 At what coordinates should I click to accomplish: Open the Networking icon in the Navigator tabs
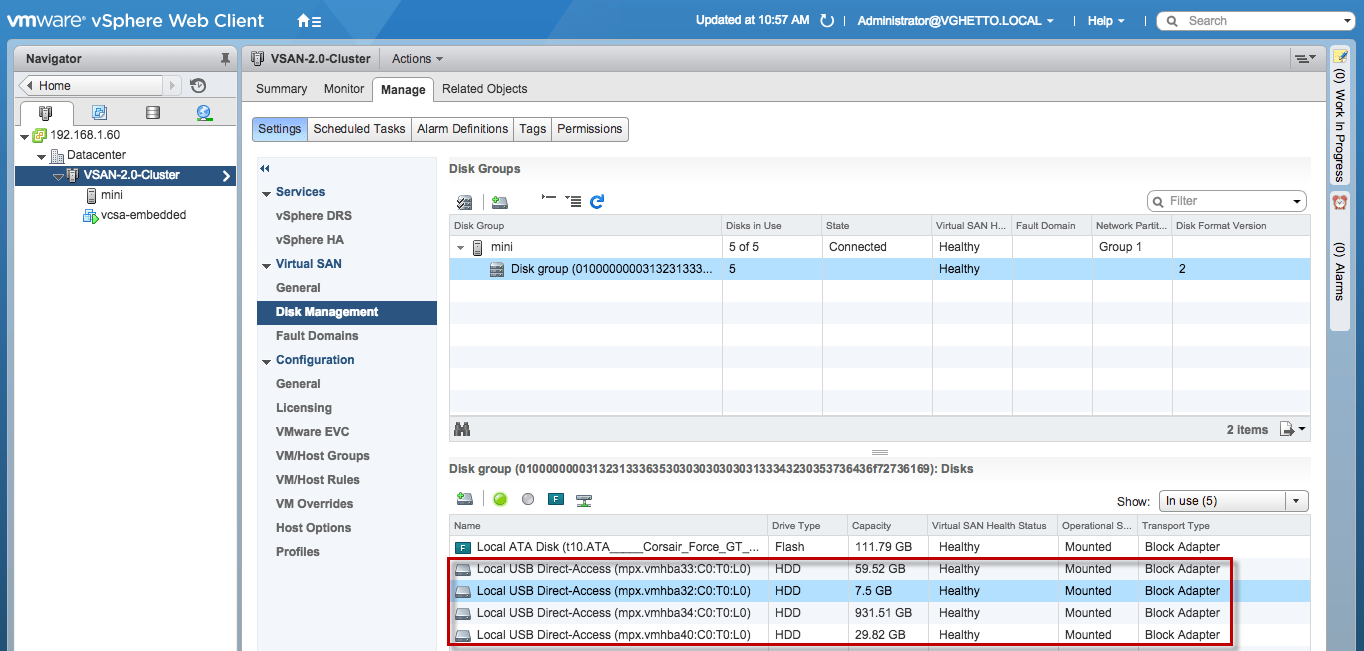[x=203, y=112]
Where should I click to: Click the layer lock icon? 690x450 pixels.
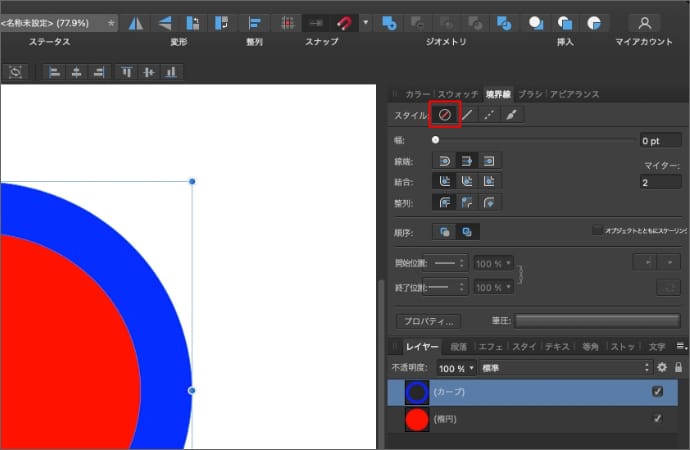coord(679,368)
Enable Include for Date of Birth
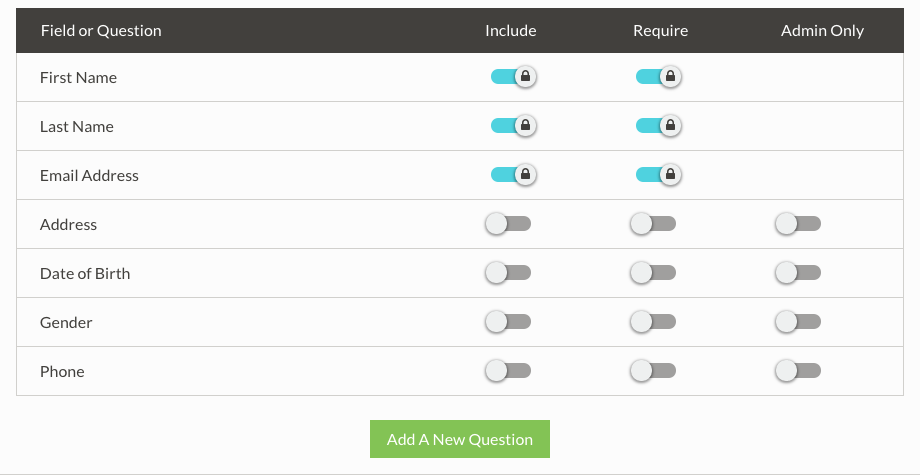This screenshot has height=475, width=920. (508, 273)
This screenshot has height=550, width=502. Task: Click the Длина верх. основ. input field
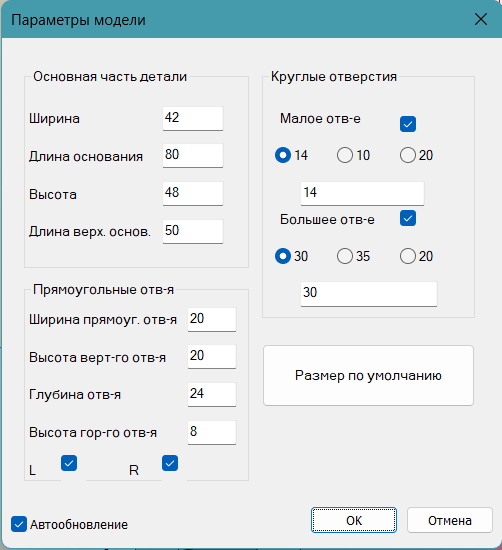(x=193, y=231)
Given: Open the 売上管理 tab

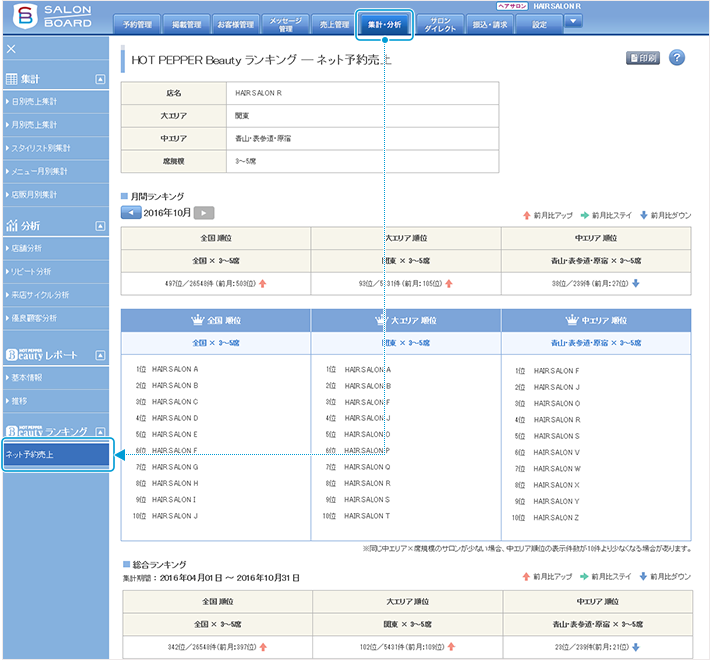Looking at the screenshot, I should 329,24.
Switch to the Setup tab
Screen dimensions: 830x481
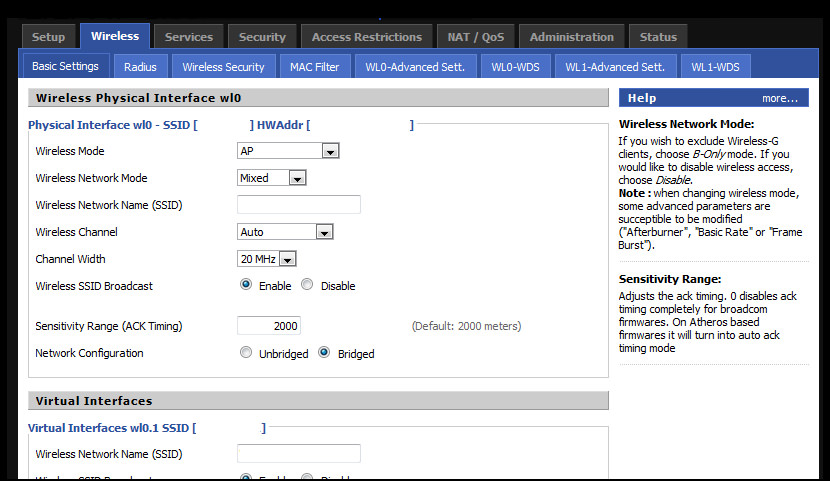[x=48, y=37]
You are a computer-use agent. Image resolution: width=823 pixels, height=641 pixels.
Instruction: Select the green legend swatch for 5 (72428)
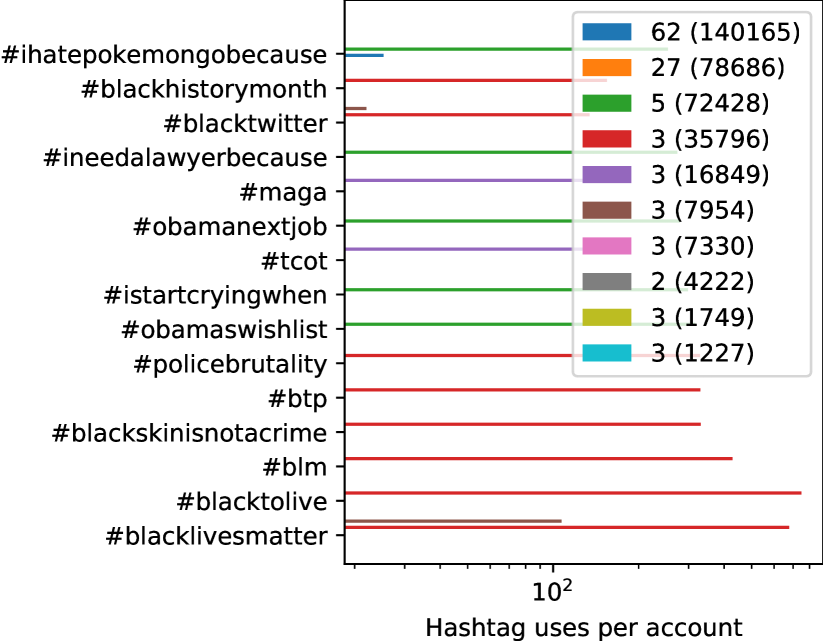[x=607, y=104]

************

#### EXERCISE BRIEF
Copy the data above line for line, leaving out the pictures.

#### EXERCISE RESULT
 At what coordinates should I click to accomplish: Open the Networking icon in the Navigator tabs
[x=203, y=112]
Where should I click to: Click the layer lock icon? 690x450 pixels.
coord(679,368)
Enable Include for Date of Birth
This screenshot has height=475, width=920. (508, 273)
This screenshot has height=550, width=502. Task: Click the Длина верх. основ. input field
(x=193, y=231)
Given: Open the 売上管理 tab

Looking at the screenshot, I should 329,24.
Switch to the Setup tab
Screen dimensions: 830x481
[x=48, y=37]
You are a computer-use agent. Image resolution: width=823 pixels, height=641 pixels.
Instruction: Select the green legend swatch for 5 (72428)
[x=607, y=104]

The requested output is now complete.